In recent years, many fusion methods have been developed. Most of these methods can be divided into two categories which are spatial domain fusion and transform domain fusion. Fusion methods in spatial domain are directly performed in pixel gray level⁷ or color space,⁸ such as linear weight method, principal component analysis (PCA) method, and pseudo color image fusion method. For methods in transform domain, source images are converted into a transformed representation, then different fusion rules are applied to different scales and resolutions, and finally the inverse transform is used to obtain the fused image. Traditional transform tools include the pyramid transform, wavelet transform, curvelet transform, and the non-subsampled contourlet transform (NSCT).^9–11 However, a good fusion method not only relies on the transform but also depends on the fusion of coefficients in the transform domain. Traditional methods that adopt a single fusion rule have the disadvantage of dimming objects in the fused image.^12–14

In this article, a fusion method for IR and ViS images based on regional characteristics is proposed. Our work differs from existing works in three aspects:

Objects are extracted from the IR image with methods of region growing and guided filter. Each object in the IR image is taken into account, and adaptive filtering is realized by improving the size of local window of guided filter. The proposed objects extraction method not only guarantees the integrity of objects but also avoids the introduction of the background.

Aiming at obtaining a scene with higher resolution and making full use of complementary information from IR and ViS images, the gradient map of the ViS image is computed and the gradient map is clustered. By combining the segmentation of the gradient map and the object image, the whole scene can be segmented effectively.
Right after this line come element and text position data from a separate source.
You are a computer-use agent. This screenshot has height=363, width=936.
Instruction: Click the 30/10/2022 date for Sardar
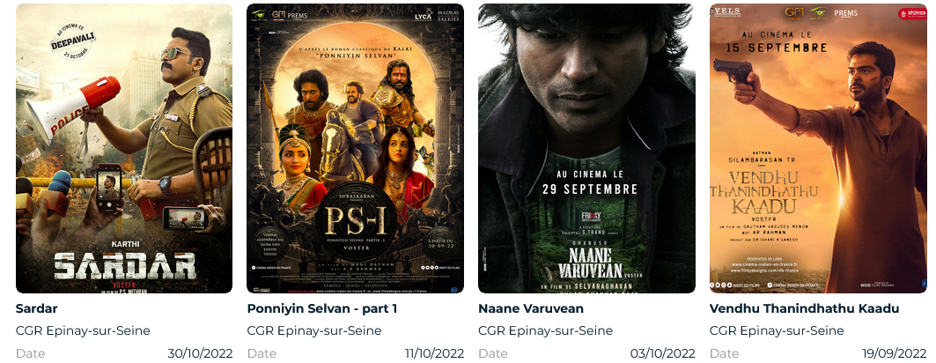tap(201, 353)
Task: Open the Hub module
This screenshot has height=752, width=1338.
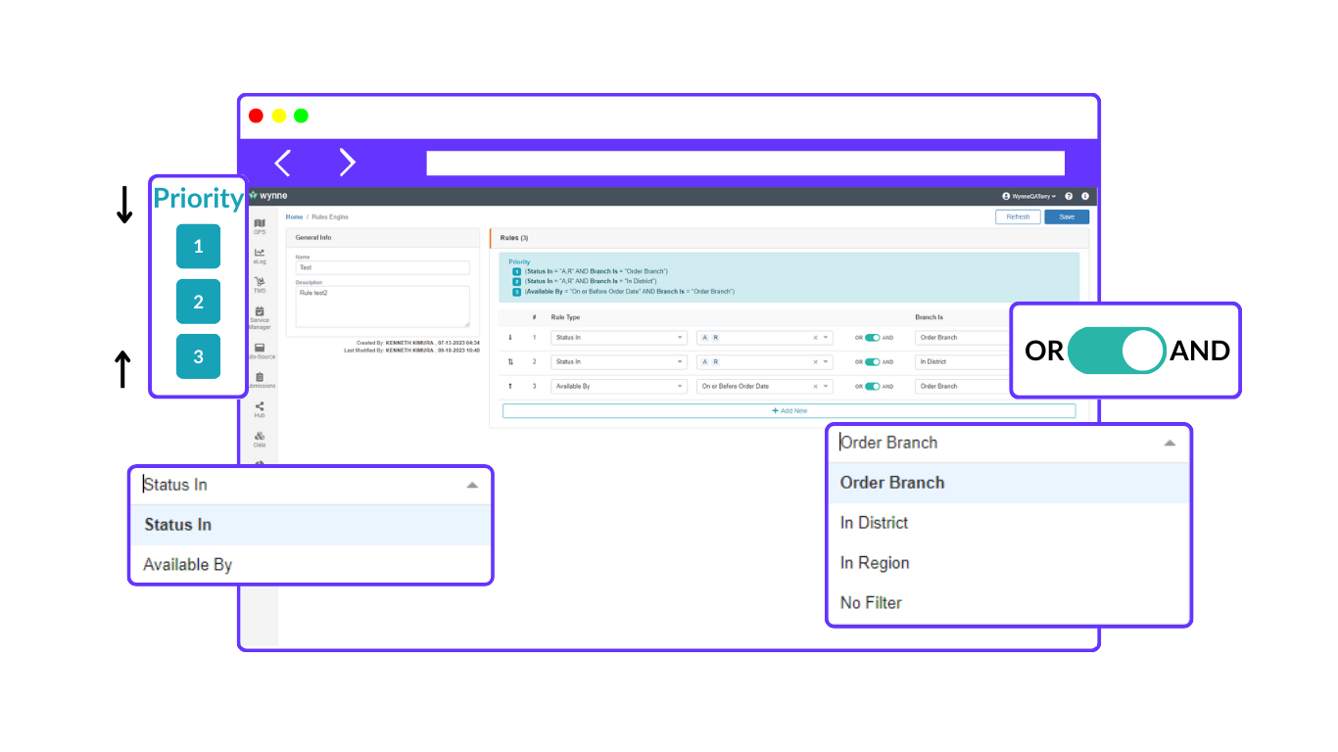Action: click(260, 411)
Image fusion is performed on the enhanced IR image and the region division map, which makes the fused image have clear objects and high-resolution scene.

The rest of this article is organized as follows: Recent fusion methods are introduced in section “Related works.” The fusion framework is given in section “The system overview.” The extraction of the objects region is described in section “Extraction of IR objects.” The segmentation of the scene is presented in section “Division of the scene.” The fusion rule is given in section “Fusion algorithm based on regional characteristics of the image.” Experimental results are performed in section “Experimental results and analysis” and conclusions are summarized in section “Conclusion.”

Related works

Up to date, most image fusion algorithms are performed in transform domain, and the tool of the NSCT is the most popular. The NSCT can implement multi-scale and multi-directional decomposition, respectively, based on a non-subsampled pyramid (NSP) and non-subsampled directional filter banks. The structure of the NSCT is similar to that of contour transform, but compared with contour transform, the NSCT retains multi-resolution and multi-direction information and provides translation invariance as well as elimination of the Gibbs phenomenon. Furthermore, it overcomes the limitation of the direction in traditional wavelet transform and variation in translation in contour transform and can effectively reduce the impacts of mis-registration in fusion results. Therefore, the NSCT is more suitable for image fusion. However, most NSCT-based image fusion algorithms mainly apply fusion rules of the independent pixel gray value and the independent window, which may influence the quality of the fused image. In particular, two main issues can result from such a fusion approach:

The contrast between objects and background is low.

Visual effect of the fused image is poor, and there is a loss of detailed information.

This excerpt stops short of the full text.